INSTRUCTIONS TO FOLLOW
State how many lines in the records below include the word "people". Give nothing but that number.

━━━ SUPPLIED DATA ━━━

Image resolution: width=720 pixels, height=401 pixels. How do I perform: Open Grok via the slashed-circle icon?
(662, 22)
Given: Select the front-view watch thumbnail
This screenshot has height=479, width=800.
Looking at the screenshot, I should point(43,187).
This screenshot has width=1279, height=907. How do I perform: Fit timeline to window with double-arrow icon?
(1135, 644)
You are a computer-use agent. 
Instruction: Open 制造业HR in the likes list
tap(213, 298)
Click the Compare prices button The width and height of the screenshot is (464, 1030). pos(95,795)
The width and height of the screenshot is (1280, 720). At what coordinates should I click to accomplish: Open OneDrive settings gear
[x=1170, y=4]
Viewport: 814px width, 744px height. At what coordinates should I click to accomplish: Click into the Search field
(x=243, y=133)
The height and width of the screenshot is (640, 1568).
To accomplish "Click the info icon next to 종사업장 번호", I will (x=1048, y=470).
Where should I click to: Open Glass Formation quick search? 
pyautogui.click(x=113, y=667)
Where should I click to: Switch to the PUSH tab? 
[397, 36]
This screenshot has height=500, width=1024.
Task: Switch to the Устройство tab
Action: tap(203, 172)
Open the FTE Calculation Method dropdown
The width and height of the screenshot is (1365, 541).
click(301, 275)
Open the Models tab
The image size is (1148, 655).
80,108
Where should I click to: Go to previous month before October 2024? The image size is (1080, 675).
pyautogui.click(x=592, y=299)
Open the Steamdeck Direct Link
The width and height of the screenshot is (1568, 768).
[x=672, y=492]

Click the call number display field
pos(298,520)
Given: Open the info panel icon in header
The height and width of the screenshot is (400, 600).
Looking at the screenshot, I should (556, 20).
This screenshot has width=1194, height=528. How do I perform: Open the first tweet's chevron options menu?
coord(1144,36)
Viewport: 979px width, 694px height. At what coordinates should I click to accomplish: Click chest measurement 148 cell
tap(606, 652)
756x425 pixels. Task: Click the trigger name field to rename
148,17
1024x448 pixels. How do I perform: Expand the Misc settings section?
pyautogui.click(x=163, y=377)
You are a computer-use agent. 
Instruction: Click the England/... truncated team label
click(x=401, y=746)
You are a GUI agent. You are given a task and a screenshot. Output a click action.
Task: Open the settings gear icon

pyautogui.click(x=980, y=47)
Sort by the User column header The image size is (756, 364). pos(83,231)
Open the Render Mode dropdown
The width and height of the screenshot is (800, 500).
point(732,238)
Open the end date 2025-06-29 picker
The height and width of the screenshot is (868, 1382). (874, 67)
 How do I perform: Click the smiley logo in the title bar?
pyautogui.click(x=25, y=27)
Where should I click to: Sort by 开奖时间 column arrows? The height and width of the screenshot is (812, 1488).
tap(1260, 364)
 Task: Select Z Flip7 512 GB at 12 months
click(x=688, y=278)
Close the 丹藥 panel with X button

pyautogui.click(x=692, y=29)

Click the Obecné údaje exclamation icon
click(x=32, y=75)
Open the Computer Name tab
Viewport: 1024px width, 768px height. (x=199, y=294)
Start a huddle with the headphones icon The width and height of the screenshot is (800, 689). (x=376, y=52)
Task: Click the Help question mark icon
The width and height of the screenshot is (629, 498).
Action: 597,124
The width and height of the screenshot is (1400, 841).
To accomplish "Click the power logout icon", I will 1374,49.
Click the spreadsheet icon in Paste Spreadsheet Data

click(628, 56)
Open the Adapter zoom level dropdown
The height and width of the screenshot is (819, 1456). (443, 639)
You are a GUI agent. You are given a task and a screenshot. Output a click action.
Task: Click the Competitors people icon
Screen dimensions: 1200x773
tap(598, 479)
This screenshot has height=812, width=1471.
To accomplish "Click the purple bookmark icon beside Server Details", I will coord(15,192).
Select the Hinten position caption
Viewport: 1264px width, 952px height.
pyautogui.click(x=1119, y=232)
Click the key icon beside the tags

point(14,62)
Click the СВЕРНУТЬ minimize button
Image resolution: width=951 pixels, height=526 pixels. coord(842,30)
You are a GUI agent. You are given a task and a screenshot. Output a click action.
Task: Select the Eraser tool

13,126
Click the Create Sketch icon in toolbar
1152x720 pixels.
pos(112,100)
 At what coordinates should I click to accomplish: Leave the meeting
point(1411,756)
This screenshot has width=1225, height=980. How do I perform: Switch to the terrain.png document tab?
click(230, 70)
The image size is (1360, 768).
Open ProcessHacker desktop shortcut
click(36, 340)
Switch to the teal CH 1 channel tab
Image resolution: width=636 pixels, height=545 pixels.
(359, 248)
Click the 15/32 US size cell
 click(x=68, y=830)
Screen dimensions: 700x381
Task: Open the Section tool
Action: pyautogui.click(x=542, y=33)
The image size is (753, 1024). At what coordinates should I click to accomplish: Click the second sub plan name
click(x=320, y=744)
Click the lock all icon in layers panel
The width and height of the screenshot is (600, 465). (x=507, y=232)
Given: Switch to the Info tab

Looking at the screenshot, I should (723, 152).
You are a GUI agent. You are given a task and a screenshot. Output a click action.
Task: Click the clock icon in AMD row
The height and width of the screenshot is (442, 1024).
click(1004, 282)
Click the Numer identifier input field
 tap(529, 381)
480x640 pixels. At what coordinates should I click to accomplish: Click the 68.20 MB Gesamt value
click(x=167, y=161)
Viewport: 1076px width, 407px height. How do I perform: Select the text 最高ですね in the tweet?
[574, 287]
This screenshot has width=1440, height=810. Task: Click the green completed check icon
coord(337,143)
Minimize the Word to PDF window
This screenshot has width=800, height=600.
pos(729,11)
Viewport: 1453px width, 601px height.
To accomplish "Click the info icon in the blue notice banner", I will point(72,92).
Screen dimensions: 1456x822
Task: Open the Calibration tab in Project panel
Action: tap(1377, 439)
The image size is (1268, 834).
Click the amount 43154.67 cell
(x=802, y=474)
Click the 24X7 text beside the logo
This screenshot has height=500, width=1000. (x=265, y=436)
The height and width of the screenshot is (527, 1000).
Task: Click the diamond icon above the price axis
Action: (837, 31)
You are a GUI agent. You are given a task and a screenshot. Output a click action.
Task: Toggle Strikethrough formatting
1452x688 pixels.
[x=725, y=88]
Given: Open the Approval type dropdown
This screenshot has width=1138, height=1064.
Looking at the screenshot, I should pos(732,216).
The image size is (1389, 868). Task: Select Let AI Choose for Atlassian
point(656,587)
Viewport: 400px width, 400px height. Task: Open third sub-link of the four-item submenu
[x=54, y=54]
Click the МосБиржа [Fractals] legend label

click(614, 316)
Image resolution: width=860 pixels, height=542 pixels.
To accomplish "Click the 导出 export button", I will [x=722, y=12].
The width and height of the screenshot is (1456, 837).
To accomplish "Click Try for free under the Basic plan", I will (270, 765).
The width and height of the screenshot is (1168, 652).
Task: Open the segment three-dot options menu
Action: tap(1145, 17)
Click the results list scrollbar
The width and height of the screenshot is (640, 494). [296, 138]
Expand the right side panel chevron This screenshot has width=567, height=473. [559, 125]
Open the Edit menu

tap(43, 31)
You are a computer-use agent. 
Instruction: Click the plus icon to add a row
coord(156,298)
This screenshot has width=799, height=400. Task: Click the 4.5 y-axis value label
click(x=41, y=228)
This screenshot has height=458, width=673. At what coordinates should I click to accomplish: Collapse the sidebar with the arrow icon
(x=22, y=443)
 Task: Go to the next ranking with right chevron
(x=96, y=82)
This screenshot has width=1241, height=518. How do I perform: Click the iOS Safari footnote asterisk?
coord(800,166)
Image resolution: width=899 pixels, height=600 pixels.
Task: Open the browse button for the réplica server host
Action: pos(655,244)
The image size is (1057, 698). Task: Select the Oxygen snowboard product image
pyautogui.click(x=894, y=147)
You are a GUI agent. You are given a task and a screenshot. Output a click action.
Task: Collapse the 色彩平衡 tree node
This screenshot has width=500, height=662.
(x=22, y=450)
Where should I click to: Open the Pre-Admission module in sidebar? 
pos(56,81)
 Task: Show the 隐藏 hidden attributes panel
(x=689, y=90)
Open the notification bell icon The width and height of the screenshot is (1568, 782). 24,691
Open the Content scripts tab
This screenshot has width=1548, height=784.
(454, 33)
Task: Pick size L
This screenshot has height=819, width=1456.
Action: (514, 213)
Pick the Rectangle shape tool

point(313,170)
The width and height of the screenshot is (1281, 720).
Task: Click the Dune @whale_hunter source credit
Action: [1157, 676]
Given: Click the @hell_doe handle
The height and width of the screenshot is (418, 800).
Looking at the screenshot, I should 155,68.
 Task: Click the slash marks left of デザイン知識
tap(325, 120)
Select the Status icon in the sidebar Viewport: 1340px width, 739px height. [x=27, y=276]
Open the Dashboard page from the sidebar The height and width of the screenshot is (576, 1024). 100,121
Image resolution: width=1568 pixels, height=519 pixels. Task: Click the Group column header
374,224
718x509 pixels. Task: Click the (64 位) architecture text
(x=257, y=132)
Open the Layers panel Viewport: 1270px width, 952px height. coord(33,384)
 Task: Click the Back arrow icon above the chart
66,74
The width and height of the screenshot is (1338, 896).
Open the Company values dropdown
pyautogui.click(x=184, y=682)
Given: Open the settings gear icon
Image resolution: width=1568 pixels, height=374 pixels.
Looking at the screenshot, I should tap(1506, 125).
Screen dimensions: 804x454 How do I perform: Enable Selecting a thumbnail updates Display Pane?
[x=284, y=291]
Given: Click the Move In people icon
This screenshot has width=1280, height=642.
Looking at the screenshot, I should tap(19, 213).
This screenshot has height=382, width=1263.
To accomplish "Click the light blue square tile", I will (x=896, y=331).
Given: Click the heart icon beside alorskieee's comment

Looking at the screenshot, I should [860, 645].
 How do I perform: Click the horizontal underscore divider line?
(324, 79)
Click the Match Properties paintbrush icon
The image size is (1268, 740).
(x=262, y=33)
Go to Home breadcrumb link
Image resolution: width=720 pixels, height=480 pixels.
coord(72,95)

━━━

ANSWER BOX
2